Why is deployment strategy really a risk-management choice?
How do blue-green, canary, shadow, and percentage rollout differ?
When is champion-challenger framing useful?
Why should approved artifacts come from pipelines and registries, not notebooks?

Interview Q&A¶

Q: Why is blue-green deployment attractive for some model releases? A: It keeps two full environments ready, so traffic can switch cleanly and rollback stays fast when infrastructure or packaging risk is the main fear. Common wrong answer to avoid: "Because blue-green always gives the best model evaluation." It is primarily a traffic-switching and rollback strategy.

Q: Why is shadow traffic not the same thing as canary traffic? A: Shadow sends live requests to the challenger without affecting user responses, while canary exposes a real subset of users to challenger outputs. The safety level is very different. Common wrong answer to avoid: "Both just mean a small rollout." One may affect zero users directly.

Q: How should teams choose between canary and blue-green? A: Choose based on the failure mode you fear most. Canary is stronger for gathering live evidence on quality, while blue-green is stronger for crisp rollback when environment breakage is the concern. Common wrong answer to avoid: "Canary is always more advanced." Different tools solve different risks.

● Tasks for this exercise:
A. In the text on model deployment strategies, what does blue-green deployment keep ready?
B. Copy word for word the part of the text on model deployment strategies starting with "Q: Why is blue-green" and going on through "zero users directly.".

● Dataset content:
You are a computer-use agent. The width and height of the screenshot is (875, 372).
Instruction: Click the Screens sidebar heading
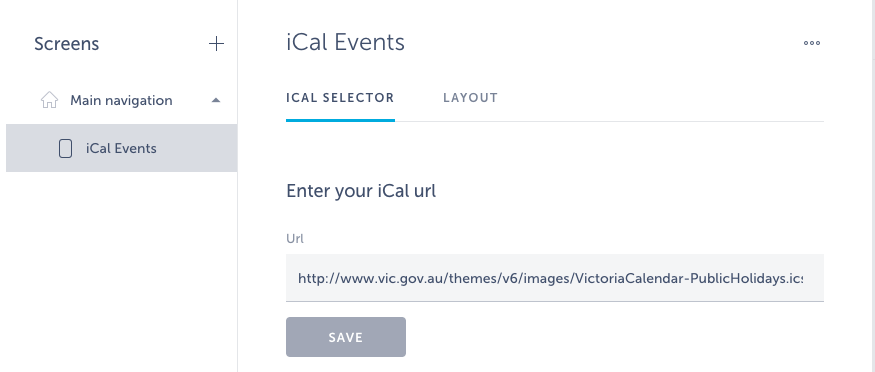click(66, 44)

● Responses by task:
A. Two full environments.

B.
Q: Why is blue-green deployment attractive for some model releases? A: It keeps two full environments ready, so traffic can switch cleanly and rollback stays fast when infrastructure or packaging risk is the main fear. Common wrong answer to avoid: "Because blue-green always gives the best model evaluation." It is primarily a traffic-switching and rollback strategy.

Q: Why is shadow traffic not the same thing as canary traffic? A: Shadow sends live requests to the challenger without affecting user responses, while canary exposes a real subset of users to challenger outputs. The safety level is very different. Common wrong answer to avoid: "Both just mean a small rollout." One may affect zero users directly.